Spaltungswirkung: Die Amadeu-Antonio-Stiftung beschrieb nach der Bundestagswahl 2025 den Wahlkampf als einen, bei dem "ein Rassismus" gewann. Zivilgesellschaftliche Organisationen appellierten an die CDU, "Abstand von Rhetorik zu nehmen, die Menschen gegeneinander aufbringt". Robert Habeck (Grüne) warf der CDU/CSU vor, mit dem Migrationsantrag "Recht zu brechen, um Recht zu verändern" (taz).

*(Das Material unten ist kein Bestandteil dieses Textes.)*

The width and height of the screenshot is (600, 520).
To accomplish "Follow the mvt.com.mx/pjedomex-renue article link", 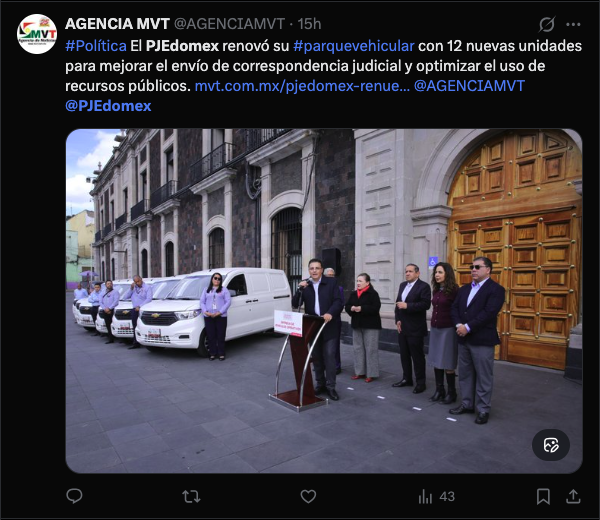I will [302, 86].
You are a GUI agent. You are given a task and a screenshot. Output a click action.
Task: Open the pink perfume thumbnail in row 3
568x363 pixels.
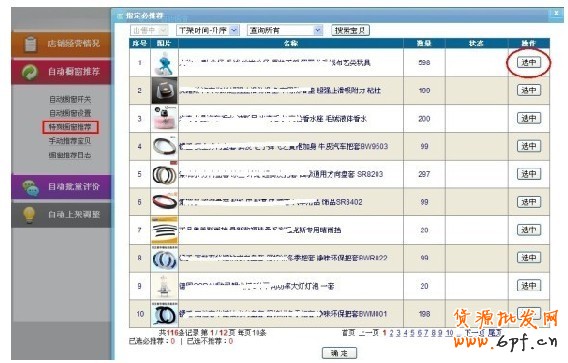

Grenzen der Kritik: Audretschs Formulierung "Hetze" ist eine politische Wertung, die über eine sachliche Beschreibung hinausgeht. Dass die CDU/CSU Migration als zentrales Wahlkampfthema setzte und dabei hart formulierte, ist unbestritten, ob das "Hetze" im engeren Sinne darstellt, ist eine normative Einschätzung, keine überprüfbare Tatsachenbehauptung.

Fazit

Die Kernaussage, CDU/CSU instrumentalisiert Geflüchtete für politische Auseinandersetzungen und befeuert gesellschaftliche Spaltung, ist durch die Ereignisse des Wahlkampfs 2025 inhaltlich gut belegt. Das ist eine von vielen Seiten geteilte Kritik, keine Einzelmeinung. Audretsch gibt seine politische Einschätzung als Grünen-Politiker wieder; die Formulierung "Hetze" ist zugespitzt, der Sachverhalt dahinter (aggressive Migrationskommunikation, Tabubruch mit AfD-Stimmen) ist dokumentiert.